------ Supplied passage

THE LIMITS OF ECONOMIC WARFARE

What Sanctions on Russia Can and Cannot Achieve

By Peter Harrell

March 27, 2023

Foreign Affairs

 

Over the past decade, economic sanctions emerged as Washington’s preferred policy tool to deal with a range of concerns, from adversarial governments in Iran and Venezuela to international drug trafficking. Sanctions became popular because officials saw them as a low-cost tool that could hurt the United States’ foes. The 2015 Iran nuclear deal, which Iran agreed to after years of devastating sanctions, seemed to vindicate policymakers’ view that sanctions could force adversaries into strategic concessions. Under U.S. President Donald Trump, renewed sanctions against Iran and sanctions targeting Venezuela were widely seen as effective in debilitating those countries’ economies.

Against this backdrop, when Russian President Vladimir Putin launched an invasion of Ukraine in February 2022, the Western response was immediate: the United States and its allies slammed Russia with a raft of sanctions and other economic restrictions. But a year later, the effectiveness of these measures offers important lessons on their limits. Sanctions and export controls have been useful in undermining Russia’s financial resources and industrial base, but they have done little to change the Kremlin’s strategic calculus.

As Western policymakers dig in for both a protracted conflict with Russia and an era of geopolitical great-power competition with China, they should recognize that sanctions can do real damage to their targets but rarely succeed in making those targets change course. Sanctions are not a panacea, and, as Ukraine’s victories over Russia on the battlefield have demonstrated, economic warfare is no substitute for the real thing. The United States and its allies need to invest in a range of tools to defend their interests and values rather than expect too much of economic warfare.

U.S. policymakers began planning major sanctions on Russia in late 2021, as U.S. President Joe Biden grew concerned about the prospect of a wide-scale Russian invasion of Ukraine. Initially, policymakers sought to use the threat of sanctions, alongside bolstered security assistance to Kyiv and diplomatic overtures to Moscow, to dissuade Putin from invading. Western officials made clear that the economic damage of an invasion would be significant, and qualitatively different from the measures that Russia faced in 2014, when it first invaded Ukraine. But Putin was undeterred. He chose to invade—likely assessing that the toll of punitive sanctions would be an acceptable price for the quick capture of Ukrainian territory.

------------
------ Data provided

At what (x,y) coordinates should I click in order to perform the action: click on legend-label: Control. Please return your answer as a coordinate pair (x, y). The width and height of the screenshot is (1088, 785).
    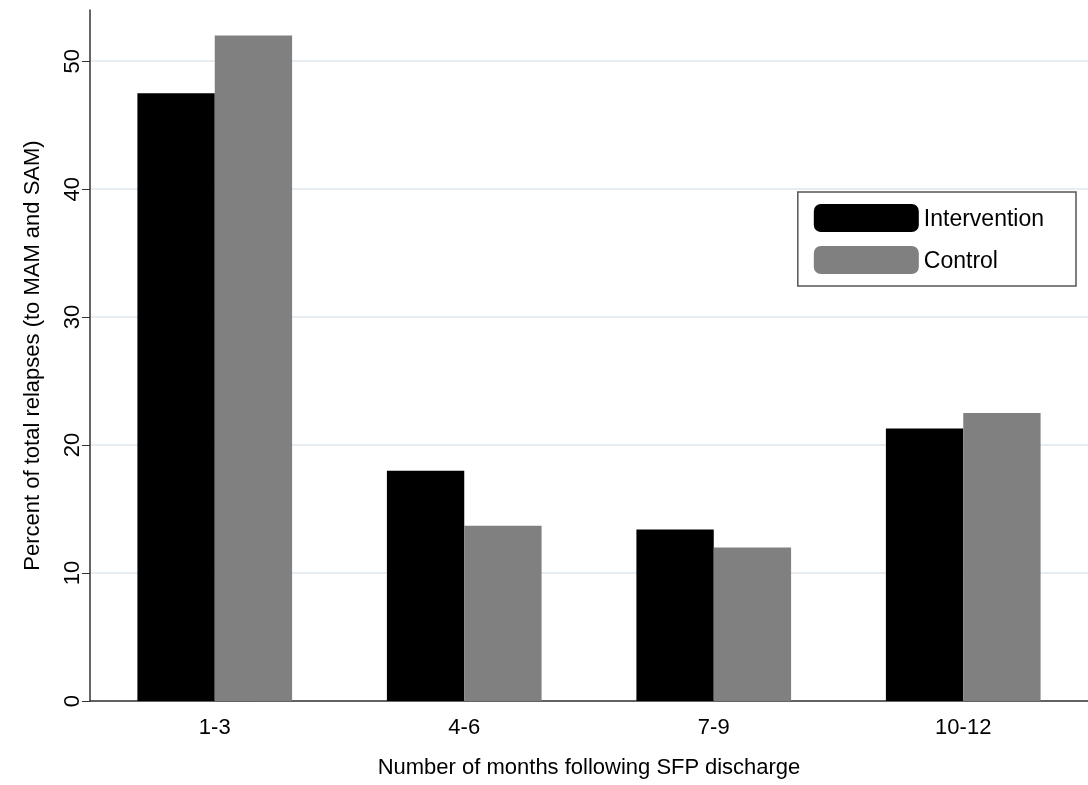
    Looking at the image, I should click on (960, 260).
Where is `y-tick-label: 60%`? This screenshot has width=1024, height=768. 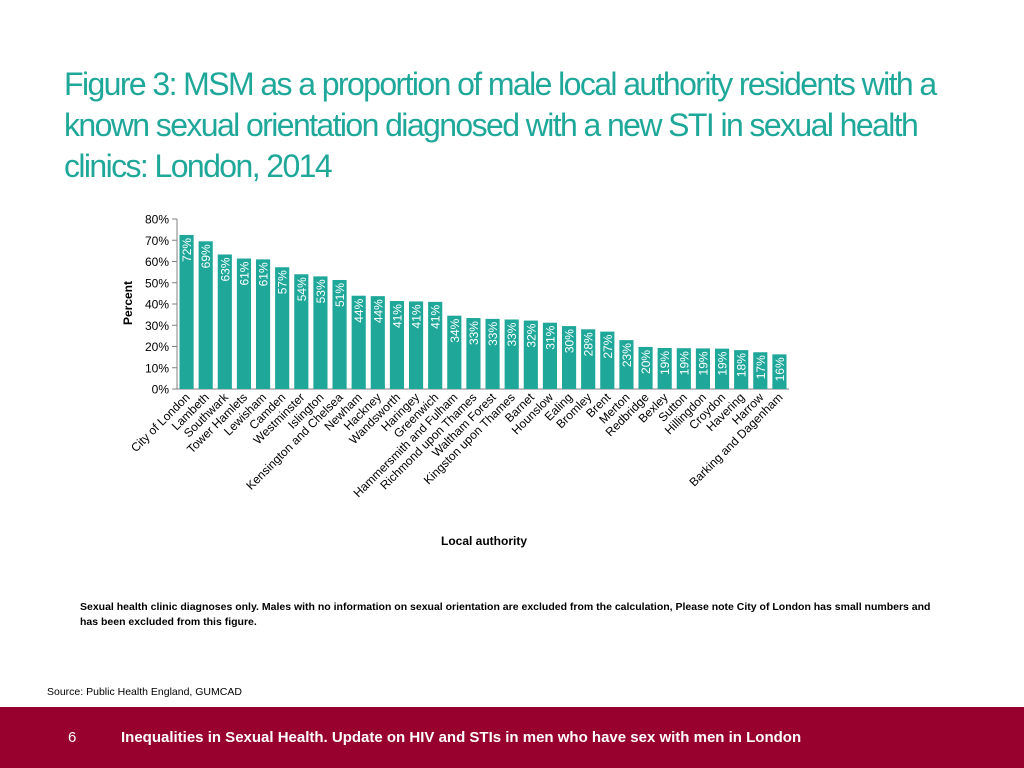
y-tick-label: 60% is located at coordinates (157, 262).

------------

● Exercise goal:
Revise the stretch of the sanctions article from "THE LIMITS OF" through "those countries’ economies.", putting "favored" in place of "preferred".

● Written reply:
THE LIMITS OF ECONOMIC WARFARE

What Sanctions on Russia Can and Cannot Achieve

By Peter Harrell

March 27, 2023

Foreign Affairs

 

Over the past decade, economic sanctions emerged as Washington’s favored policy tool to deal with a range of concerns, from adversarial governments in Iran and Venezuela to international drug trafficking. Sanctions became popular because officials saw them as a low-cost tool that could hurt the United States’ foes. The 2015 Iran nuclear deal, which Iran agreed to after years of devastating sanctions, seemed to vindicate policymakers’ view that sanctions could force adversaries into strategic concessions. Under U.S. President Donald Trump, renewed sanctions against Iran and sanctions targeting Venezuela were widely seen as effective in debilitating those countries’ economies.